### EXERCISE INPUTS
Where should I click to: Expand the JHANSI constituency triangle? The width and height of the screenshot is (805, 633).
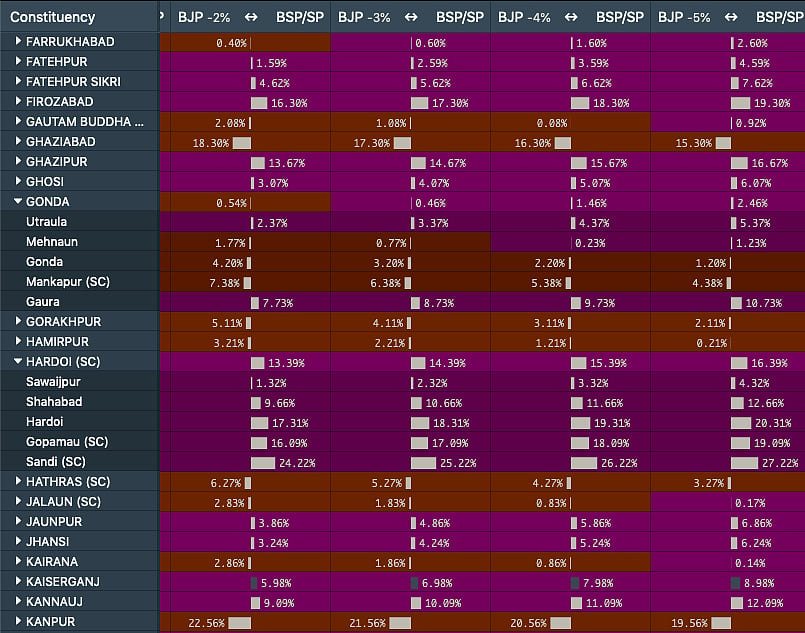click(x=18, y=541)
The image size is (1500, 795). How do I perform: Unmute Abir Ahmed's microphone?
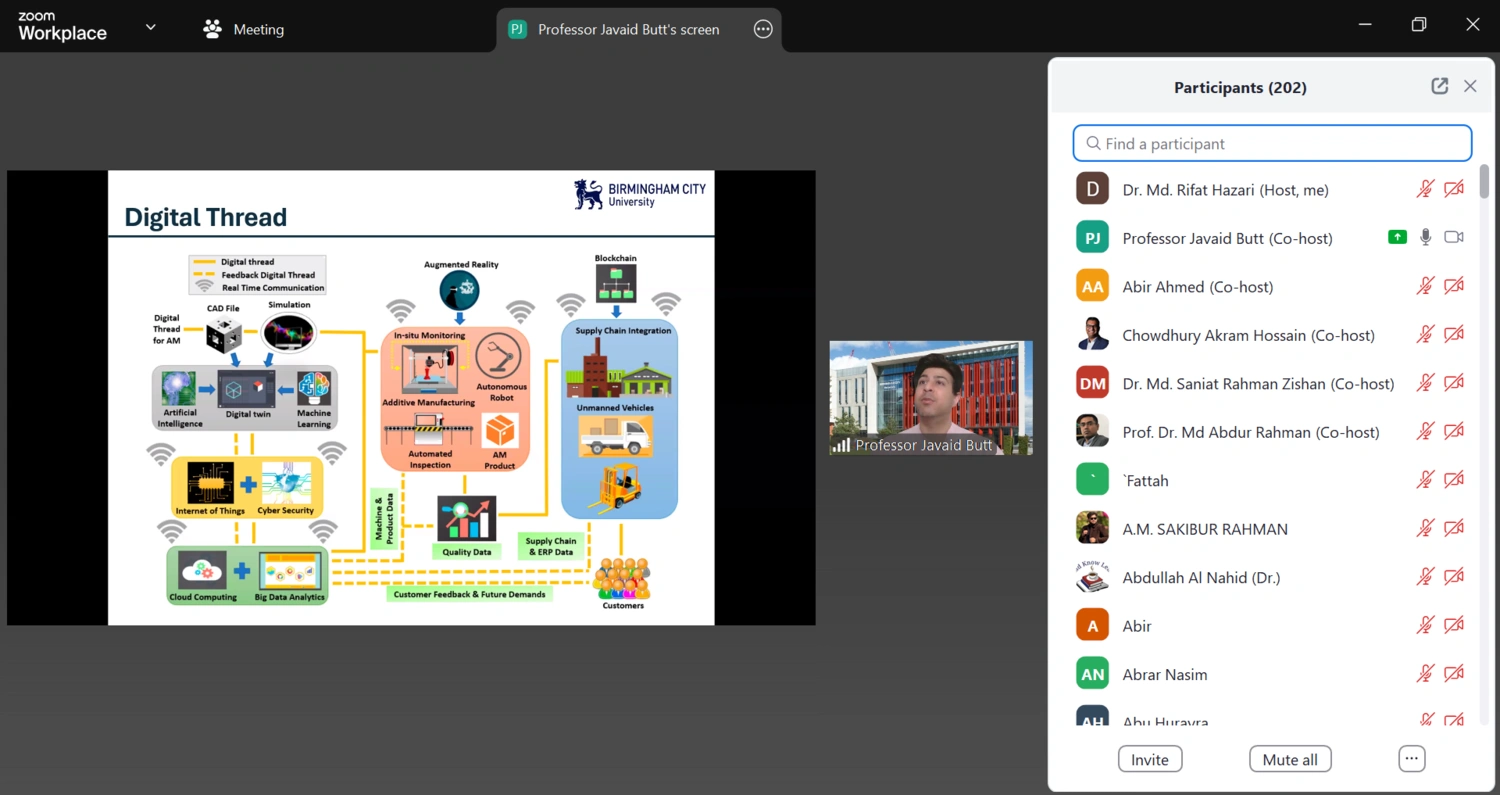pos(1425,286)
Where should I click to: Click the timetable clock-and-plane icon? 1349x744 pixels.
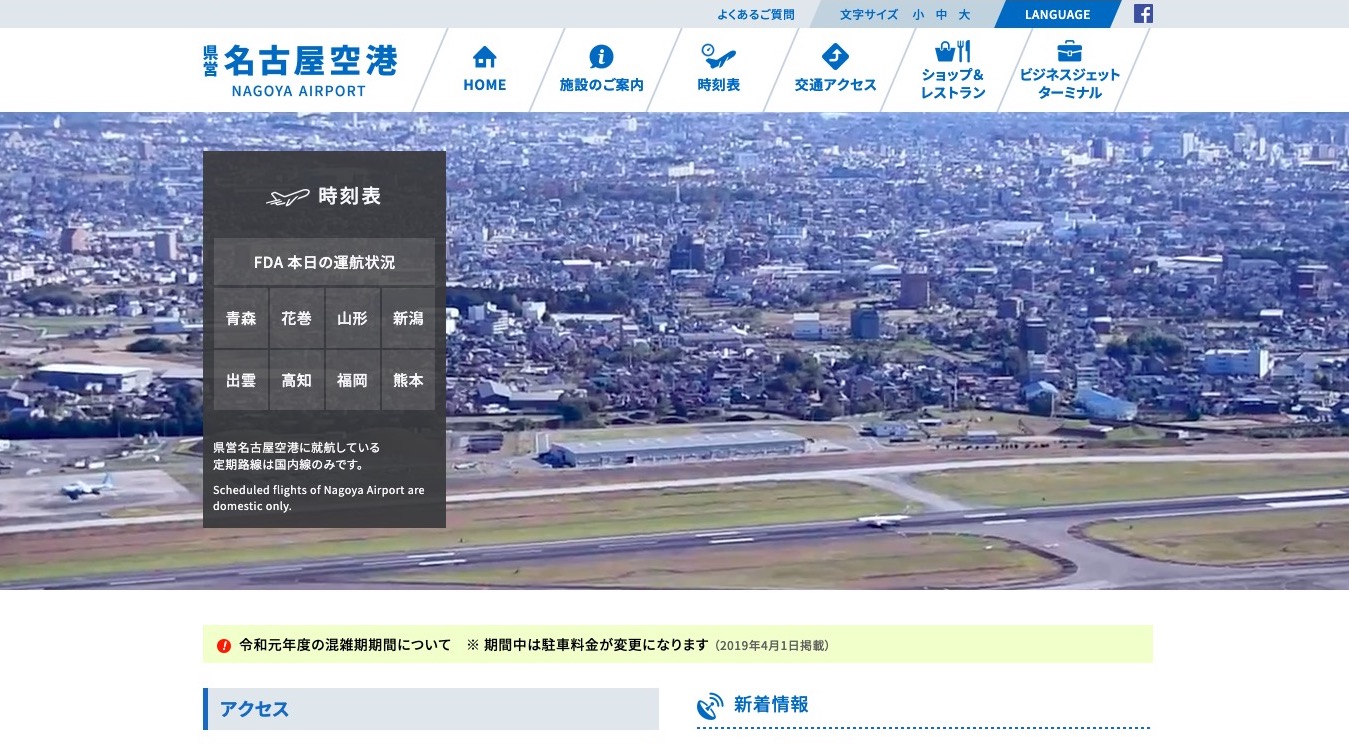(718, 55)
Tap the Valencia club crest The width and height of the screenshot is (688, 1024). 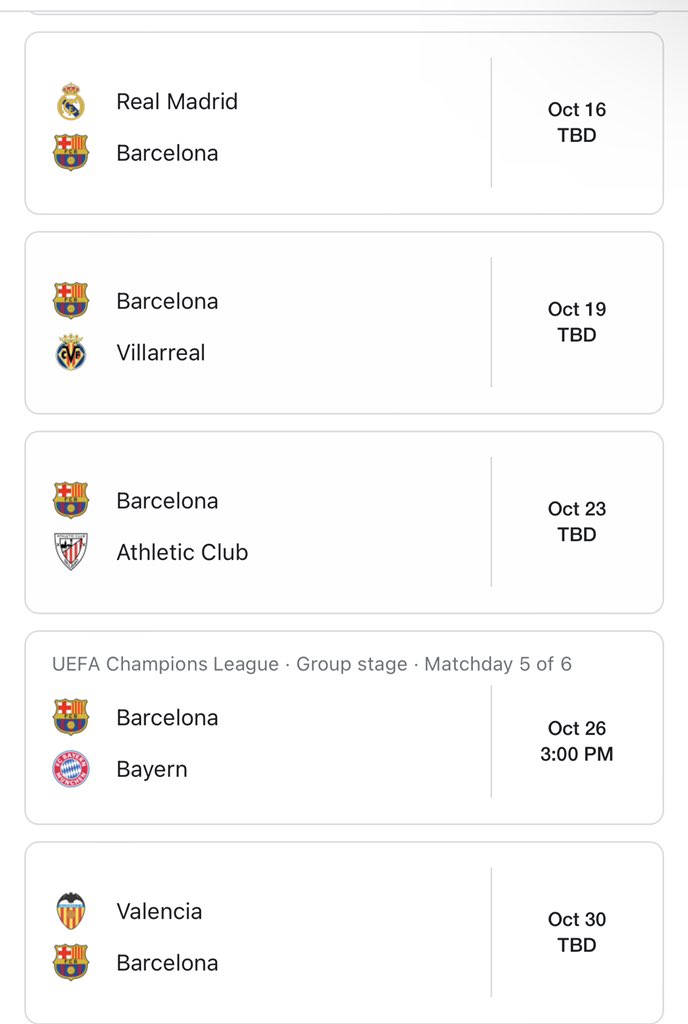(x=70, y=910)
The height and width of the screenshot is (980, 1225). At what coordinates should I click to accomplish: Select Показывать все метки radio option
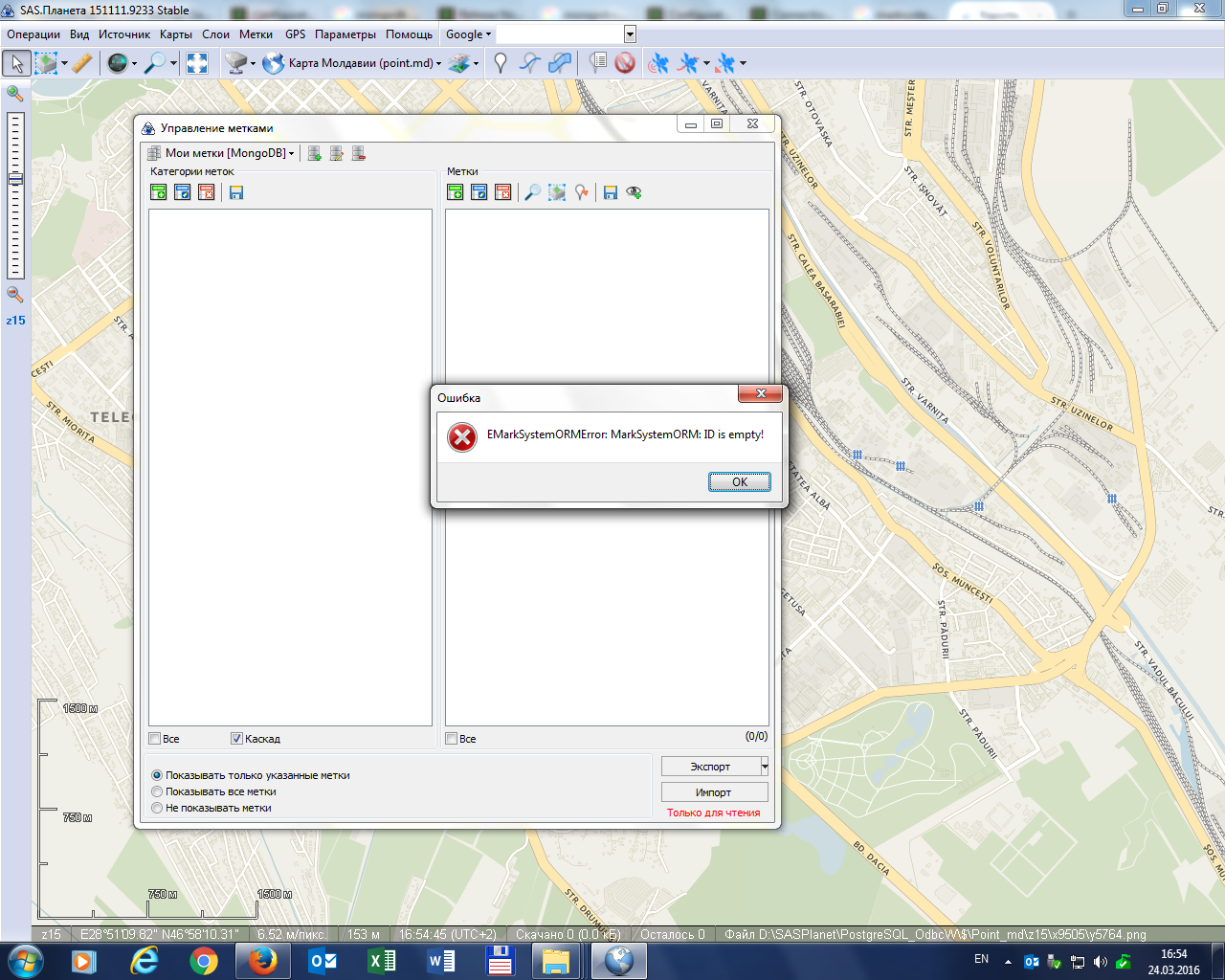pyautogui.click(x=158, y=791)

### YOUR OBJECTIVE
Exclude the pictures, and output exactly the lines from the one with "The height and" through the last line of the records, both included.

### FINISHED EXERCISE
The height and width of the screenshot is (980, 1225). At what coordinates should I click to accomplish: Select Показывать все метки radio option
pyautogui.click(x=158, y=791)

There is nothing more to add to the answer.